「学識ある者にとって、哲学的懐疑論者であることは、健全で信仰深いキリスト教徒であるための第一にして最も本質的な条件である」

- 1711年5月7日~1776年8月25日(65歳没)
- スコットランド出身
- 哲学者、歴史家、経済学者、「経験論と懐疑主義の代表的思想家」
英文
”To be a philosophical sceptic is, in a man of letters, the first and most essential to being a sound, believing Christian.”
日本語訳
「学識ある者にとって、哲学的懐疑論者であることは、健全で信仰深いキリスト教徒であるための第一にして最も本質的な条件である」
解説
この言葉は一見逆説的であるが、ヒュームの懐疑論と信仰の関係に関する視点を示している。彼は、盲目的に信じるのではなく、まず哲学的懐疑を経ることで、理性と経験を通じた批判的精神を持ち、それを超えて信仰に至ることが真に健全な姿勢であると述べている。つまり、疑いを経てこそ確信の意味があるという逆説的な立場である。

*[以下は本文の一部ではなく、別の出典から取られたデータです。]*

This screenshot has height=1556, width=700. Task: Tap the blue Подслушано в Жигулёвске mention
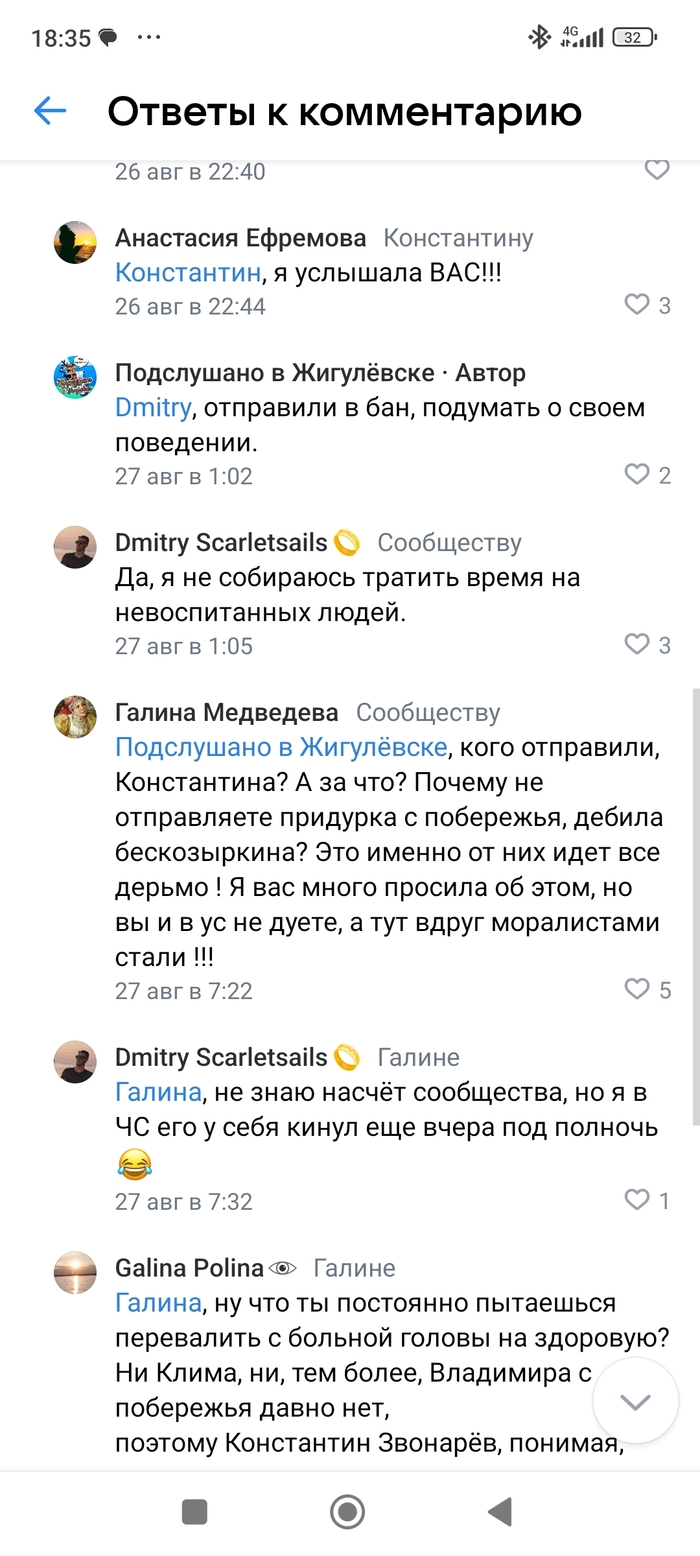coord(280,747)
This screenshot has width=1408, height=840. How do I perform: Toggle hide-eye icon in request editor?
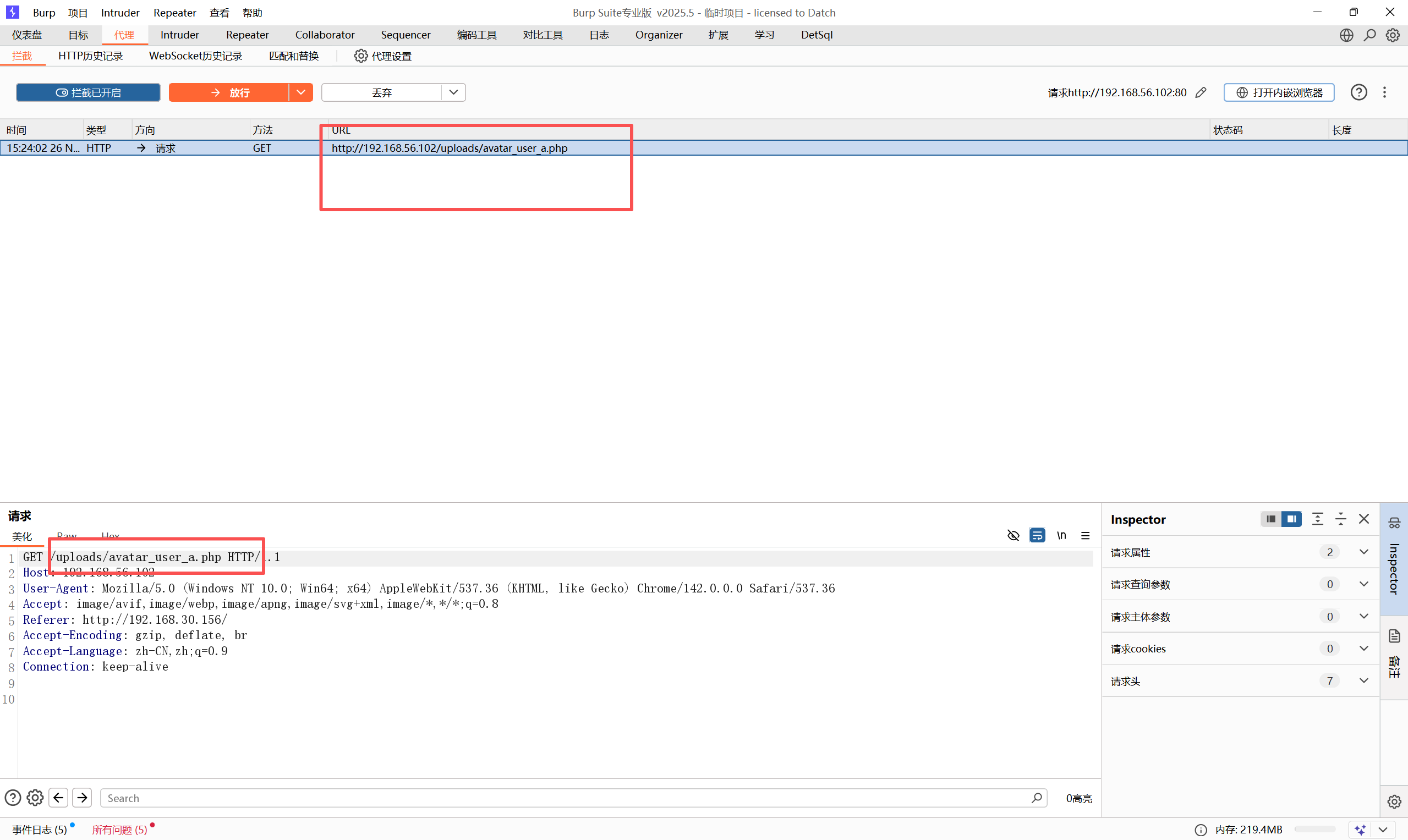tap(1013, 535)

18世紀は啓蒙思想の時代であり、理性と信仰の対立が大きなテーマであった。ヒュームは理性によって宗教を完全に正当化することには懐疑的であったが、同時に懐疑を通じてこそ信仰が深まるという見方も提示した。これは、単なる信心と区別される批判を通じた成熟した信仰の在り方を示しているといえる。
現代においても、この洞察は示唆的である。批判的思考や懐疑の姿勢を持つことは、信仰や価値観をより強固にし、盲信や狂信を避ける助けとなる。したがってこの言葉は、懐疑と信仰が対立するのではなく、懐疑を経て初めて信仰が真に意味を持つという重要な洞察を伝えているのである。